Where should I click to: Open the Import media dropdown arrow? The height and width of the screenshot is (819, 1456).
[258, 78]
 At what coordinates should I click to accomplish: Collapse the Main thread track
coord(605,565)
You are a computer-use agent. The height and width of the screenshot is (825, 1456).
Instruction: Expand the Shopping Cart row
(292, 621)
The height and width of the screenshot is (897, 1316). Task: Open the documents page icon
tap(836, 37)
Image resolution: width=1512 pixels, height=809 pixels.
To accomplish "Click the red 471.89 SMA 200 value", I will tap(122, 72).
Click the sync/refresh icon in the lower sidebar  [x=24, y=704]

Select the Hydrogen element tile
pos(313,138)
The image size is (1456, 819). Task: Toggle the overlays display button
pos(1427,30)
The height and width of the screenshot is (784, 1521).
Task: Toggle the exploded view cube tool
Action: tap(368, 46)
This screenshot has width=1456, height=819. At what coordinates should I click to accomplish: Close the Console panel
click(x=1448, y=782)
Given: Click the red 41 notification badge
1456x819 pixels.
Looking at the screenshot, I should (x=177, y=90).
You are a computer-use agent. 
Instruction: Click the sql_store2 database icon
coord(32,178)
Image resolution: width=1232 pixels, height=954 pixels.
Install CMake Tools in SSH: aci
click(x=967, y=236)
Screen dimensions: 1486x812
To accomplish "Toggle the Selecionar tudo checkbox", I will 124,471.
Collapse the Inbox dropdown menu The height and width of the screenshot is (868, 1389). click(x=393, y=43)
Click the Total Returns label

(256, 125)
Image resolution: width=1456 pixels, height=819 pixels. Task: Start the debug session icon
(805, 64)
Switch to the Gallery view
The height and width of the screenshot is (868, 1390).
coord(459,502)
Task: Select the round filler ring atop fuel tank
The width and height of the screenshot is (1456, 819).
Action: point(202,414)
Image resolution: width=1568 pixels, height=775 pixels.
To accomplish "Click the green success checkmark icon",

==========

■ **Brief**: For this exercise, retype the entire listing exactly.

■ **Answer box**:
Where should I click to: Open the Import media dropdown arrow? The height and width of the screenshot is (819, 1456).
[258, 78]
 At what coordinates should I click to accomplish: Collapse the Main thread track
coord(605,565)
You are a computer-use agent. The height and width of the screenshot is (825, 1456).
Instruction: Expand the Shopping Cart row
(292, 621)
The height and width of the screenshot is (897, 1316). Task: Open the documents page icon
tap(836, 37)
Image resolution: width=1512 pixels, height=809 pixels.
To accomplish "Click the red 471.89 SMA 200 value", I will tap(122, 72).
Click the sync/refresh icon in the lower sidebar  [x=24, y=704]

Select the Hydrogen element tile
pos(313,138)
The image size is (1456, 819). Task: Toggle the overlays display button
pos(1427,30)
The height and width of the screenshot is (784, 1521).
Task: Toggle the exploded view cube tool
Action: tap(368, 46)
This screenshot has width=1456, height=819. At what coordinates should I click to accomplish: Close the Console panel
click(x=1448, y=782)
Given: Click the red 41 notification badge
1456x819 pixels.
Looking at the screenshot, I should (x=177, y=90).
You are a computer-use agent. 
Instruction: Click the sql_store2 database icon
coord(32,178)
Image resolution: width=1232 pixels, height=954 pixels.
Install CMake Tools in SSH: aci
click(x=967, y=236)
Screen dimensions: 1486x812
To accomplish "Toggle the Selecionar tudo checkbox", I will 124,471.
Collapse the Inbox dropdown menu The height and width of the screenshot is (868, 1389). click(x=393, y=43)
Click the Total Returns label

(256, 125)
Image resolution: width=1456 pixels, height=819 pixels. Task: Start the debug session icon
(805, 64)
Switch to the Gallery view
The height and width of the screenshot is (868, 1390).
coord(459,502)
Task: Select the round filler ring atop fuel tank
The width and height of the screenshot is (1456, 819).
Action: point(202,414)
Image resolution: width=1568 pixels, height=775 pixels.
To accomplish "Click the green success checkmark icon",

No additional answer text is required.